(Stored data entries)
##########
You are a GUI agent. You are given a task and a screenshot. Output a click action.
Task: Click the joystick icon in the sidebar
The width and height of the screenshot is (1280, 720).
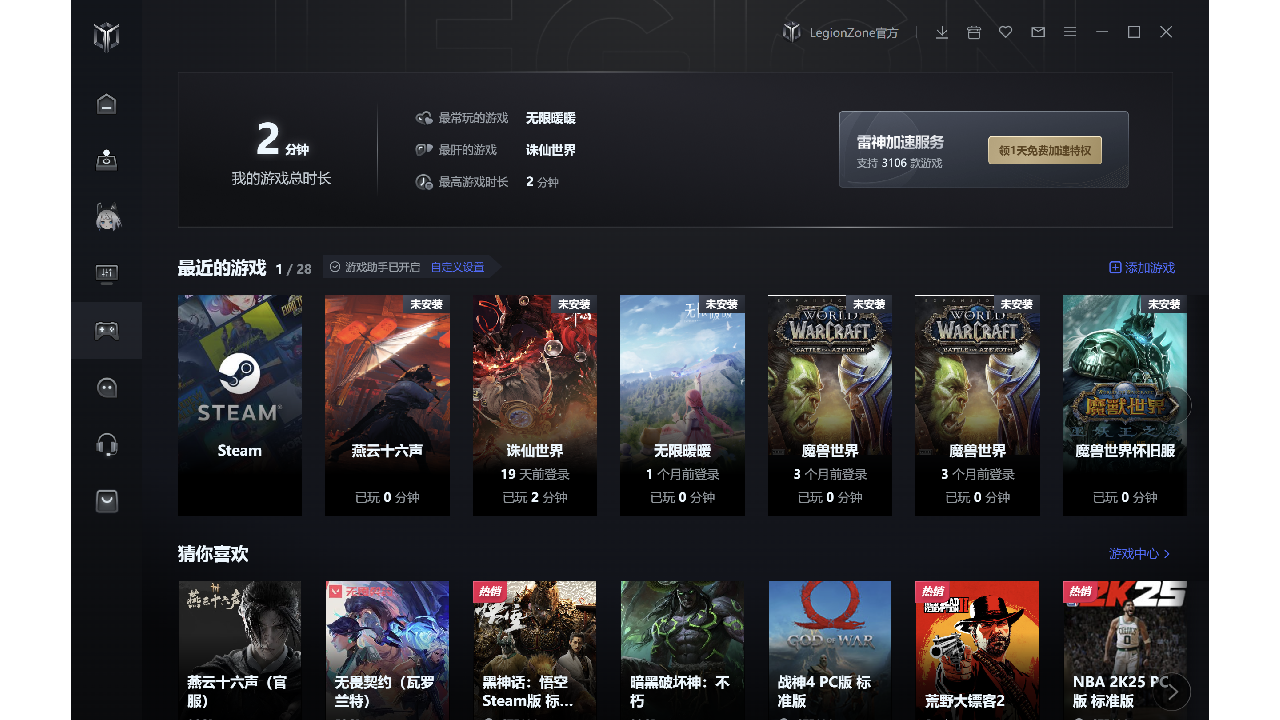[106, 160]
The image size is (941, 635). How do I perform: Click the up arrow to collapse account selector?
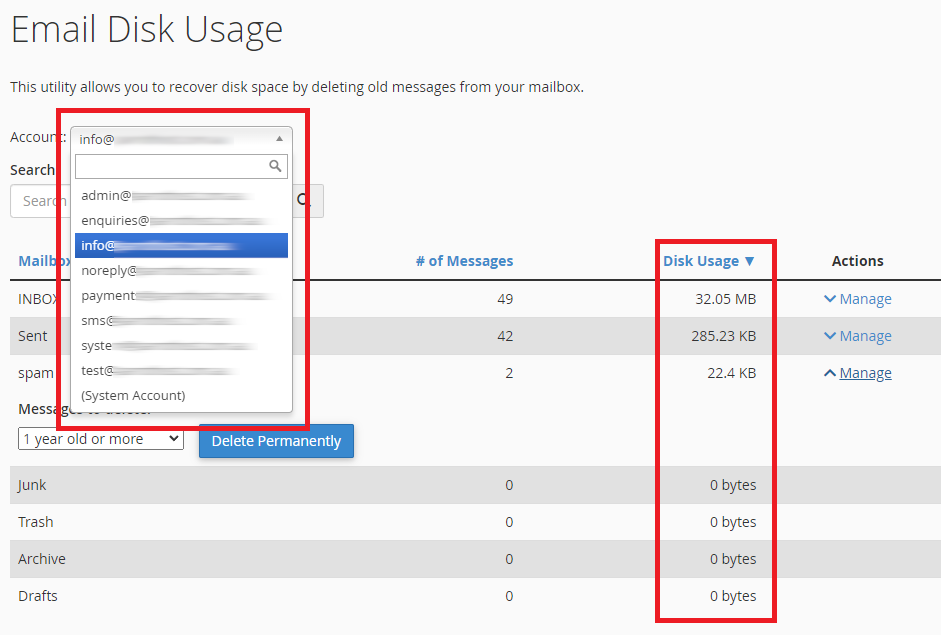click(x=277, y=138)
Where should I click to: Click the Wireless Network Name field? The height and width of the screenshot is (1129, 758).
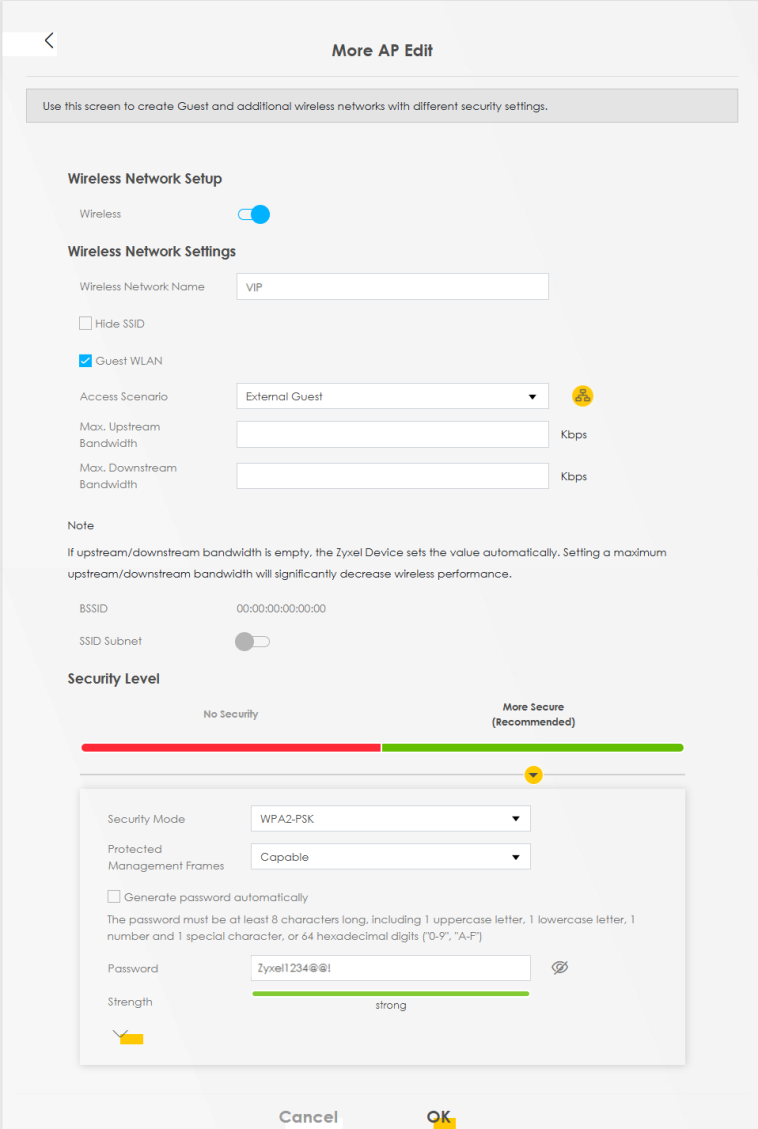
##########
Task: Without the pictures, transcribe exactly the lines above from the one containing "The width and" through the last.

Answer box:
The width and height of the screenshot is (1280, 720).
[106, 160]
The image size is (941, 635). How do I perform: Click the up arrow to collapse account selector?
click(x=277, y=138)
Where should I click to: Click the Wireless Network Name field? The height and width of the screenshot is (1129, 758).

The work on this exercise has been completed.